İnsanlığa hizmet için, kozadan kelebeğe, sızıntıdan çağlayana bir metamorfoz yaşıyoruz.
Yine insanlığa hizmet için
• hangi dinden,
• hangi fikirden olursa olsun
• ahlaklı,
• aydın,
• cesûr
insanlara ihtiyâcımız var.
İçimiz yanıyor,
Üçyüz yıldır iğfâl edilen bir milleti, üçyüz yıldır işgâl edilmiş bir vatanı kurtaramadık.
İnsanlığa uzanan elimizi kırdılar.
Yalancı bir darbeye, yalancı bir hizibe, yalancı bir herife, teslim olduk.
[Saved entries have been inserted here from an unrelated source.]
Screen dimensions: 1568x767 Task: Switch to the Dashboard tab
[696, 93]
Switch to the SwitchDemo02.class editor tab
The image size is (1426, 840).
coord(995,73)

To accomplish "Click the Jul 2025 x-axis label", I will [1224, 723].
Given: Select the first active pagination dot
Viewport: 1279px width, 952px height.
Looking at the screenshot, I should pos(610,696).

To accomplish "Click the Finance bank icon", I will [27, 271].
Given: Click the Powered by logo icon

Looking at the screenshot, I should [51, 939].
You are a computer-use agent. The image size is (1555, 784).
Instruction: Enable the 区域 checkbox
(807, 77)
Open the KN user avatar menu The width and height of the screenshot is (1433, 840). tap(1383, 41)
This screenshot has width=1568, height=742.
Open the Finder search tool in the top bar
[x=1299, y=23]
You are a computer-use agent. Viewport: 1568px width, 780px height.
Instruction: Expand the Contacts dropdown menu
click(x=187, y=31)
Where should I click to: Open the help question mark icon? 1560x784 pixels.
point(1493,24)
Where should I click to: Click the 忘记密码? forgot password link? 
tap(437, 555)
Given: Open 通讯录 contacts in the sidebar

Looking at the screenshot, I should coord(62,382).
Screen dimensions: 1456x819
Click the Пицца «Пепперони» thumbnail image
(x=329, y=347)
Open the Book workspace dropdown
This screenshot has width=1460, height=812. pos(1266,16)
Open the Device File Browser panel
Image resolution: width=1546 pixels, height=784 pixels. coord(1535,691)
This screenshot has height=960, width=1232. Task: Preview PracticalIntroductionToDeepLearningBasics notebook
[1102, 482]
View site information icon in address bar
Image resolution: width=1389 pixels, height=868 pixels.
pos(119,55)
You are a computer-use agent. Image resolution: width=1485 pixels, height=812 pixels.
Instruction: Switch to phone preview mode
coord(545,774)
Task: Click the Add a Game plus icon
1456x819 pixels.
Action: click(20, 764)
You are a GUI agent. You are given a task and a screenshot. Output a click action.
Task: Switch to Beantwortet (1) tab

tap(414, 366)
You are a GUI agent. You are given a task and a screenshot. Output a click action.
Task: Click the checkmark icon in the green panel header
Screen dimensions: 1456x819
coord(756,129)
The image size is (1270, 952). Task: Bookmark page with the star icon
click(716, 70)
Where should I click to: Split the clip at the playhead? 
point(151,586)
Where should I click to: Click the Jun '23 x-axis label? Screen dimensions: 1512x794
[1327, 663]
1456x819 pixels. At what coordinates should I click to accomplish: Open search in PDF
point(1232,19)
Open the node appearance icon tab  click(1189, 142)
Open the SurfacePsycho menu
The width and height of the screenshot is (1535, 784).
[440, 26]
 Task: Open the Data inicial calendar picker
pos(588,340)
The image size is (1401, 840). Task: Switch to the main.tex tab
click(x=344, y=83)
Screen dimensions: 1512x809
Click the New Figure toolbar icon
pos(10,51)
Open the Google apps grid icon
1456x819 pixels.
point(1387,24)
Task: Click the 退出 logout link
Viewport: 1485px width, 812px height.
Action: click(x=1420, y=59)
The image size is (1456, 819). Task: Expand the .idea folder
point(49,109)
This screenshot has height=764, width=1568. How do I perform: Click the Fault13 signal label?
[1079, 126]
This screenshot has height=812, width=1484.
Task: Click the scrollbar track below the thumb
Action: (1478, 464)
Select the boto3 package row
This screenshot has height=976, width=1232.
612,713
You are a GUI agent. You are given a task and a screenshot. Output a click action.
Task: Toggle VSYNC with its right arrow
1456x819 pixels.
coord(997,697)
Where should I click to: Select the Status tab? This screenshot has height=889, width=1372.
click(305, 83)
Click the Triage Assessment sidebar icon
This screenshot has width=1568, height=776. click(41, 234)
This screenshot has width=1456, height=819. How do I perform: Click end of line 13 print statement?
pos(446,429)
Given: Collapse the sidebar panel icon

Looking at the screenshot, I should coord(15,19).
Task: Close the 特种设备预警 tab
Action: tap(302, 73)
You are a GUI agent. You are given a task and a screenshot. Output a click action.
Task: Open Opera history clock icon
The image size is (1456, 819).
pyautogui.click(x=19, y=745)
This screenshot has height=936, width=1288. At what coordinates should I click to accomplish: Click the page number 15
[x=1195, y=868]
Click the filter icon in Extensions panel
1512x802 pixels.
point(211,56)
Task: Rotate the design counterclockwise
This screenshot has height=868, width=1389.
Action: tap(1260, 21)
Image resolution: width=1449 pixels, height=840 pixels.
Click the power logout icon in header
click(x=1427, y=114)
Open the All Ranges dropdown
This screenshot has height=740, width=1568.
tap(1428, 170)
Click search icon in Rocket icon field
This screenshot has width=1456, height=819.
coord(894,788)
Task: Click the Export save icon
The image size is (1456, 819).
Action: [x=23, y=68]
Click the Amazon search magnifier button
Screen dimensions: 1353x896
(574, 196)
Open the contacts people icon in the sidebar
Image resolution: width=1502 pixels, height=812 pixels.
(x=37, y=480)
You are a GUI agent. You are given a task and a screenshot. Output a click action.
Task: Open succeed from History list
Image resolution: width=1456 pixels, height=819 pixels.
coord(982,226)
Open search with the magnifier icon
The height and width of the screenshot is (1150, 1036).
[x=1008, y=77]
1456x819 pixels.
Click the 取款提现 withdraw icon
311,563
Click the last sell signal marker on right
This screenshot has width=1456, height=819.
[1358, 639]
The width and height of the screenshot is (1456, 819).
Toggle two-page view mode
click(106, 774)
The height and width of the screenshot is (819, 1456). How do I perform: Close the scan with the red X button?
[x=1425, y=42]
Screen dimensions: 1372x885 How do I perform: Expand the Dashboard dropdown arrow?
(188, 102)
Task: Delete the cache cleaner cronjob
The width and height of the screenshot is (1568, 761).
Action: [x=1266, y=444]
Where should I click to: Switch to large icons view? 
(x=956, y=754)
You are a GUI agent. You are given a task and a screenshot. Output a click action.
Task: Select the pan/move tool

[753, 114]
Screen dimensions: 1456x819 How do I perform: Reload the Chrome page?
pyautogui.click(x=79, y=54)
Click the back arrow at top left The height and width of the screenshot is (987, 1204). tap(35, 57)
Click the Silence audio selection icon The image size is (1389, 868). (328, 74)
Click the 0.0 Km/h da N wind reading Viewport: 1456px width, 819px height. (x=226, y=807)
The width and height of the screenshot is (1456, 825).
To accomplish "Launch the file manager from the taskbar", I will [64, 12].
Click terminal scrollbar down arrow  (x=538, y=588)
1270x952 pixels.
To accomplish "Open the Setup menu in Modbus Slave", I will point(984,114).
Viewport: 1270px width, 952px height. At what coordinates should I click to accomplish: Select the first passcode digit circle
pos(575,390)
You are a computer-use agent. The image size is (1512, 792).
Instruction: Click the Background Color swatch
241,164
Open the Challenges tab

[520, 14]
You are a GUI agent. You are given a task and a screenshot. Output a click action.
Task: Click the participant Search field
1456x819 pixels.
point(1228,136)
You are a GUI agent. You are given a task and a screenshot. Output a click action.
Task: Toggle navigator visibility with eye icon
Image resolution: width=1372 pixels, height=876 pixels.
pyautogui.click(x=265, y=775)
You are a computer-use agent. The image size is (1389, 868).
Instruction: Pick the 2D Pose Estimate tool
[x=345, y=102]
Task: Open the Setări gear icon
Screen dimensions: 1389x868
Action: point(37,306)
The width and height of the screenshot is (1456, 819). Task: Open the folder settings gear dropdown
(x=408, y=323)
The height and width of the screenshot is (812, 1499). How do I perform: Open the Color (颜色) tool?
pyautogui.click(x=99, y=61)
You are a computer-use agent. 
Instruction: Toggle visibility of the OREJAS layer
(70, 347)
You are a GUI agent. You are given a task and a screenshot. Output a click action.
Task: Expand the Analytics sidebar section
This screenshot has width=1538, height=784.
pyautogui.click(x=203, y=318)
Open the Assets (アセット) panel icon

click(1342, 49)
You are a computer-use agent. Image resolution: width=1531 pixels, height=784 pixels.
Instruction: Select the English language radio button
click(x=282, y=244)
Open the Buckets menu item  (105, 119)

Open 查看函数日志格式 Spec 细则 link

Yaşadığımız gibi yönetilmeye başladık “Nasıl yaşarsanız öyle yönetilirsiniz” diyen “Kutlu Ses” her zamanki gibi haklı çıktı.
Ne olur insanlık adına, uyanalım artık ! Keşke herşey zannedildiği kadar kolay olsaydı, bir sihirli değnekle dokunup âlemi değiştirebilseydik.
Fakat, maalesef işler böyle yürümüyor.
Tek tesellimiz yeni ufuklara açılmış, yeni topraklara serpilmiş, yeni kültür ve insanlarla tanışmış olarak yeni bir bahara hazır olmak.
Herşeye rağmen nâmerde muhtaç olmaktansa Allâh’a dönüp Vâhid-i Ehad’dan ummak, Hatem-i Taği’nin ihtiyârı gibi izzet ve gayretle yürümek, bizim kemâlimiz olacak.
İnşâallâh, vefâsızlara vefâ, hayâsızlara hayâ, insafsızlara insâf öğreteceğiz.
Evet, bütün bunları yine biz yapacağız, sebebler dünyâsında birilerinin âlem-i gaybdan gelip perişâniyetimizi düzene sokması, bizleri derleyip toplaması mümkün görünmüyor, Allâh Diyâr-ı Hikmet’te sebeblerle iş görüyor, yine biz koşturacak, yine biz işleri düzene sokacağız.
“Ne dem bâki, ne gam bâki, illâ Allâh, illâ Allâh” diyerek, ümitle mücâdele edeceğiz.